Move over Banksy. While the anonymous UK street artist is grabbing headlines today after his semi-destroyed artwork, Love is in the Bin, sold for $34 million a Sydney sneaker marketplace has raised $1.2 million in a pre-seed round.
PUSHAS was founded in 2017 by Justin Truong and Sandy Li and offers a secondary market for sneakers, which Truong describing them as “an alternate asset class”.
The global secondary market for sneakers since US pioneer StockX kicked off five years ago is now worth nearly US$10 billion. The Australian market reportedly represents a staggering 10% of that figure. Estimates are the total market will hit US$30 billion in value by the end of the decade.
The impressive roster of tech investors in the nascent ecommerce startup suggests many agree it’s a good bet.

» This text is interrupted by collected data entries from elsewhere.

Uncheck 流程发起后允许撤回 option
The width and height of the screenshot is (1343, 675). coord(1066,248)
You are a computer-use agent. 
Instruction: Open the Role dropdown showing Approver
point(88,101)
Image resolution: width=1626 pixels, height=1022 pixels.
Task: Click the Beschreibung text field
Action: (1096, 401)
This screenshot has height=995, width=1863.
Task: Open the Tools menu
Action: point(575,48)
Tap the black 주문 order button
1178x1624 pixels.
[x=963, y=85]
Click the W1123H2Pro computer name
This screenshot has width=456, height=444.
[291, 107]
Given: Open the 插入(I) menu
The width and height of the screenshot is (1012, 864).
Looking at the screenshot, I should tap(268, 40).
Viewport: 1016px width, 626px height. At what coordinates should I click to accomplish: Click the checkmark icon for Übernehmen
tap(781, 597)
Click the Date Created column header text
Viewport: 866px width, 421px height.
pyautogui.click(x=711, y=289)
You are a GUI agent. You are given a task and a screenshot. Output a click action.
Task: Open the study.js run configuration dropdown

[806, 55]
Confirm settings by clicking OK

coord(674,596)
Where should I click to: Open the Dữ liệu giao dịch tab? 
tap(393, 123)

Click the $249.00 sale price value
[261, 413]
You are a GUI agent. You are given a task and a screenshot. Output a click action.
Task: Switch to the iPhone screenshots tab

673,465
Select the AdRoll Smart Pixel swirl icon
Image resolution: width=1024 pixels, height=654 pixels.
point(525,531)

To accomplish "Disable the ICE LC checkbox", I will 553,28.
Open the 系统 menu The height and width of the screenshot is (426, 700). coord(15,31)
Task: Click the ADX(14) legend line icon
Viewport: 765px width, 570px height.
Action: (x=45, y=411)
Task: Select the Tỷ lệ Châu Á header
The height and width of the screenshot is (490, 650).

The ground included Steve Baxter’s syndicate VC TEN13 and Our Innovation Fund, alongside US VCs such as CapitalX and Plug and Play. The angel investors include Twitch founder Justin Kan (Founder of Twitch), Airtasker founder Tim Fung, BetaShares founder Ilan Israelstam, Deliveroo’s Australian CEO Ed McManus Alpine VC’s Edward Suh and Rayn Ong.
The cash injection will allow the business to build out a better liquidity algorithm – PUSHAS underwrites the sneakers for sale to give sellers guaranteed liquidity – as well as for scaling the local operations before a push into international markets.
This liquidity proposition is underwritten by the PUSHAS Sneaker Fund – the world’s first sneaker investment vehicle – which has risen in value by 52.8% growth since its inception 12 months ago.
PUSHAS CEO Justin Truong said the round was oversubscribed within a few days with more than three times the original ask in commitments from Australia and US investors.
“Our mission is to unlock the potential of sneakers – by building a seamless, trusted platform that empowers and pushes boundaries,” he said. “The secondary sneaker market’s growth continues to accelerate drastically and we’re confident PUSHAS is perfectly positioned to power the economy of hype.”
He describes the business as a “hype infrastructure platform”. It’s designed more for volume resellers that a one-off Drake Edition Air Jordan 12 OVOs.
The marketplace is already selling thousands of sneakers a month in Australia and New Zealand and the PUSHAS platform handles channel management, sales distribution, authentication, warehousing, and fulfilment, as well as the liquidity proposition.
“This empowers the sneaker reseller to earn sizable income through the PUSHAS managed platform,” Truong said.